どうして、vtuber界はこうなったのか?

個々の運営体制に問題があった、それは確かです。しかし、それだけではない。もっと根本的なところに原因があります。

 

人格を、切り離して考えられないこと。特に日本人は、この傾向が強い。そこが諸悪の根源です。

 

前にも言ったように、ヒカキンはヒカキンであって、ヒカキンではありません。キムタクも同じく。あらゆる人がそうです。国の要職に着く公人、芸能人をはじめとした半公人、ごく普通の会社勤めをこなす一般人でさえ。

 

『24人のビリー・ミリガン』のような多重人格者を知って、あなたはどう思うでしょうか?

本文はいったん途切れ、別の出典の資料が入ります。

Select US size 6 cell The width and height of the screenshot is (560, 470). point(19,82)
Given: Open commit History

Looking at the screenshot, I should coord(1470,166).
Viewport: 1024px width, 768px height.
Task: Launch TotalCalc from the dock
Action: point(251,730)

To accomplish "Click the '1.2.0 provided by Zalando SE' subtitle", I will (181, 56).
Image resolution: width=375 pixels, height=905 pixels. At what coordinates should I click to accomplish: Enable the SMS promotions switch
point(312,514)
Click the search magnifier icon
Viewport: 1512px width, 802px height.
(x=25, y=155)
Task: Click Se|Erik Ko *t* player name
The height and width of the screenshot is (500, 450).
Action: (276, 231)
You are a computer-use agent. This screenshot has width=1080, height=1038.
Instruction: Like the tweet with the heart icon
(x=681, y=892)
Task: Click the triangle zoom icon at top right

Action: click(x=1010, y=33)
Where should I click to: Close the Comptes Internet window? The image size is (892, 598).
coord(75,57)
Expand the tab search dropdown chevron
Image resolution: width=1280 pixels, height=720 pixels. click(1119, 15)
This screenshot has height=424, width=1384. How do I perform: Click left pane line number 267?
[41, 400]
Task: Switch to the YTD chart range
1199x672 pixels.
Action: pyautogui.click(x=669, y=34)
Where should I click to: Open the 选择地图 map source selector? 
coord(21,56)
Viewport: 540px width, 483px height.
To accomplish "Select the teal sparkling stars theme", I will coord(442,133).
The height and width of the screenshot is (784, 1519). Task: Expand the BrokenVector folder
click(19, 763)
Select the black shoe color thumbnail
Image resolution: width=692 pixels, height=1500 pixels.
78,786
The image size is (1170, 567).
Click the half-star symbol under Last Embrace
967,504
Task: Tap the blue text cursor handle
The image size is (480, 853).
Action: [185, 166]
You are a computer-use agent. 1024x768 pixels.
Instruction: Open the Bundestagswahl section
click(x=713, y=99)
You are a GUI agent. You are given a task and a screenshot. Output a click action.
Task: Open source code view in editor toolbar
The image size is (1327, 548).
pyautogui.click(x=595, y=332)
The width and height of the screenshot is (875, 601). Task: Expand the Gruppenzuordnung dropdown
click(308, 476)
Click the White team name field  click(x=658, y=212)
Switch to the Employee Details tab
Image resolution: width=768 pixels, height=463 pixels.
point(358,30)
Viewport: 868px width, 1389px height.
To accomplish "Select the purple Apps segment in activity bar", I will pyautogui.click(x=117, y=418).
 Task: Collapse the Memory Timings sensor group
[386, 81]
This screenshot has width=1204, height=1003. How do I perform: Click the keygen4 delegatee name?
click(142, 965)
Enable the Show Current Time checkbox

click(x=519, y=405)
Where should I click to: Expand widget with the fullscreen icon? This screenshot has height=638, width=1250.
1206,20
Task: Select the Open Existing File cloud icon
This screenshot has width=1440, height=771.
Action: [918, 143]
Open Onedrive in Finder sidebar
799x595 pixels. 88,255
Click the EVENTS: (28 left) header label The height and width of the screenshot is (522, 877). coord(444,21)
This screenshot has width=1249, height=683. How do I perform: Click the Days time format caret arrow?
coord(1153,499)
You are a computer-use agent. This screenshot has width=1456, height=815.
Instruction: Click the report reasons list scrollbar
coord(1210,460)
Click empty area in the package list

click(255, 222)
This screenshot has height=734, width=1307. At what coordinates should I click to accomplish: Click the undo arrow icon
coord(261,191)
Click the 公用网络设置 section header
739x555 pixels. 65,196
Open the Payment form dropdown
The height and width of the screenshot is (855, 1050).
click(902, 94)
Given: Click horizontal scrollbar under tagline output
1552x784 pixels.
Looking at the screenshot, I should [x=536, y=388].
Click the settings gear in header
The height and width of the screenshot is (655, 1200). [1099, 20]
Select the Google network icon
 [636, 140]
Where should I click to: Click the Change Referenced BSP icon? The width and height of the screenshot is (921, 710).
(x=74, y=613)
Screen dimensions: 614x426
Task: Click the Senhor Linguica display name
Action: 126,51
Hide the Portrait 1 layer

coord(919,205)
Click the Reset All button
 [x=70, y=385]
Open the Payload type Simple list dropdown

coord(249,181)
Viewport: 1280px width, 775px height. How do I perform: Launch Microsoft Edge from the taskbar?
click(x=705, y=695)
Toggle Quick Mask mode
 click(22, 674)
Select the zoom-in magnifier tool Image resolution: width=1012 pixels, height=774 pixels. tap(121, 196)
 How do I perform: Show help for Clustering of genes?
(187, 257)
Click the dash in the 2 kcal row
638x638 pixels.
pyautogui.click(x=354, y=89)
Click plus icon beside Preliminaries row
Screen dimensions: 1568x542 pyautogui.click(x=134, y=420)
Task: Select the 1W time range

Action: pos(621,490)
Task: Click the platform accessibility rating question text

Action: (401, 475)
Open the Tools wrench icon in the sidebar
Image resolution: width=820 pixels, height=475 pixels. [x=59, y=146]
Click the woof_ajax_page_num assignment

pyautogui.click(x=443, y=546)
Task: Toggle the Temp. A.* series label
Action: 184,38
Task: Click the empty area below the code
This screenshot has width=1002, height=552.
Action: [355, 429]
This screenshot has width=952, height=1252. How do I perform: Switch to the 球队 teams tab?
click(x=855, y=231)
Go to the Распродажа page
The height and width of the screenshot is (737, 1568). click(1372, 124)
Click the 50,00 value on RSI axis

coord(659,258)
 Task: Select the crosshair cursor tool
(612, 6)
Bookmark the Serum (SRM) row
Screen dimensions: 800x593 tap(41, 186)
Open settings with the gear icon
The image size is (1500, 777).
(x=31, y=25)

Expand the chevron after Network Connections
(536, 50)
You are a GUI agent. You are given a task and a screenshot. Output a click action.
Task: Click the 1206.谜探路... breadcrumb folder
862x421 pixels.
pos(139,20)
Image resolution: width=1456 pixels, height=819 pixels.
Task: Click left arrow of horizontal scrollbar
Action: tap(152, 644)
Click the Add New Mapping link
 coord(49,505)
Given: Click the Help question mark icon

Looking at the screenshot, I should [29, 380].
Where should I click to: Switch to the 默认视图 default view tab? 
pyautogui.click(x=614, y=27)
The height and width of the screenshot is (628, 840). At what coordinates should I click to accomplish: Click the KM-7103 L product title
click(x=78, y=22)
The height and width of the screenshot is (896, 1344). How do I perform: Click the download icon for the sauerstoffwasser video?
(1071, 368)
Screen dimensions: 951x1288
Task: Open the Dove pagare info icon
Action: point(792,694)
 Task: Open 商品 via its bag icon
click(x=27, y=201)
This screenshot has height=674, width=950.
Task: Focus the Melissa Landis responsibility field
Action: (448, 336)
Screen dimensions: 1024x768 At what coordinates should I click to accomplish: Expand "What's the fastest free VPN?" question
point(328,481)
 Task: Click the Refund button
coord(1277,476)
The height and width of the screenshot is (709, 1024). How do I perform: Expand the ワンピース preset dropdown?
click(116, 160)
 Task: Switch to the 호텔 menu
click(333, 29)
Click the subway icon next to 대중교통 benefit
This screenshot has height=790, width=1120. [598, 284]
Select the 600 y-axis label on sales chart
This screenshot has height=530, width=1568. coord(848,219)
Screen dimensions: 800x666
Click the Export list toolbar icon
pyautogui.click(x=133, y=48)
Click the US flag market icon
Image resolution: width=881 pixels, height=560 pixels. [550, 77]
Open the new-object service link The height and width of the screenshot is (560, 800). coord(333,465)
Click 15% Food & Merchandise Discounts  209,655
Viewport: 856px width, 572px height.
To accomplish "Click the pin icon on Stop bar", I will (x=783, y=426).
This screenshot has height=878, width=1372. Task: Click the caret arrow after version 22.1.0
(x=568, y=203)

「なんてたくさんの顔を持っているんだ」?「自分じゃ考えられない」?

 

いいえ、いいえ、それは間違っています。

逆です。少なすぎるのです。

 

人は、友達の前と、先生の前では、違う顔を見せます。怖い先生と、優しい先生でも違ってくるでしょう。若かりしあなたは、それを良しとしなかったかもしれません。相手に合わせてコロコロ態度を変えるなんて、不届き千万だと。しかし、それは違います。健康な精神状態にある人ほど、柔軟に自らを相手に合わせることができます。相手に合わせるのが辛いときは、心の余裕がなくなっているときです。

人は、無数の顔をもっています。24どころではありません。それはグラデーションのようになっています。それなのに、無理やり線引きをすればどうなるか?それが多重人格です。虹は七色ではありません。日本人の場合は、その多色の帯を七つに分けて認識するというだけのことです。

 

羽生結弦をナルシストと見る向きもありますが、それは当たり前です。彼はすでにただの羽生結弦ではなく、その競技におけるトップアスリートであり、国を代表する人間です。自意識過剰なくらいで十分なのです。少なくとも、桜田前五輪復興担当大臣より遥かにマシです(比べるのも失礼なくらいに)。

 

アイドルが結婚するたび阿鼻叫喚するそこのあなた。

アイドルはあなたの擬似彼女ではありません。アイドルとしての彼女と、プライベートの彼女は、全く別の人格です。

 

vtuberと、中の人も、やはり別人格です。

それなのに、vtuberの中の人は、表舞台に立つどころか、立派に中の人として務めを果たしていることすら明記されず、中の人がいるという事実までも公に認められることはほとんどありません。

このような状態になければ、仮に今回のような事態が起こっても、中の人の人格として、早い段階で外部に向かって堂々と発信することが出来たでしょう。

しかし、今はvtuberと中の人が混同されている。中の人としての人格は、ほとんど塗りつぶされています。事情を知る一部のファンが気づくまで、今回の事件は明るみに出なかった。そのことが、全てを物語っています。

 

アズマリムの決死のSOSは、アズマリムという複数人で作り上げた人格に、風穴をあけることで行われました。そうするしか、方法がなかったから。そうしなければ、中の人の人間性が踏みにじられていたから。

あのときの教訓は、全く活かされてません。それがなによりも哀しい。

 

芸能人のプライベートを漁って飯の種にしたり、他の人と同じように暮らしたいだけの有名人に付きまとったり、そういう文化が蔓延る限り、日本に未来はありません。

同様に、vtuberと中の人を切り離して話し合える世の中が訪れない限り、vtuberに未来はありません。

 

このブログは、そういう世界を目指して書かれています。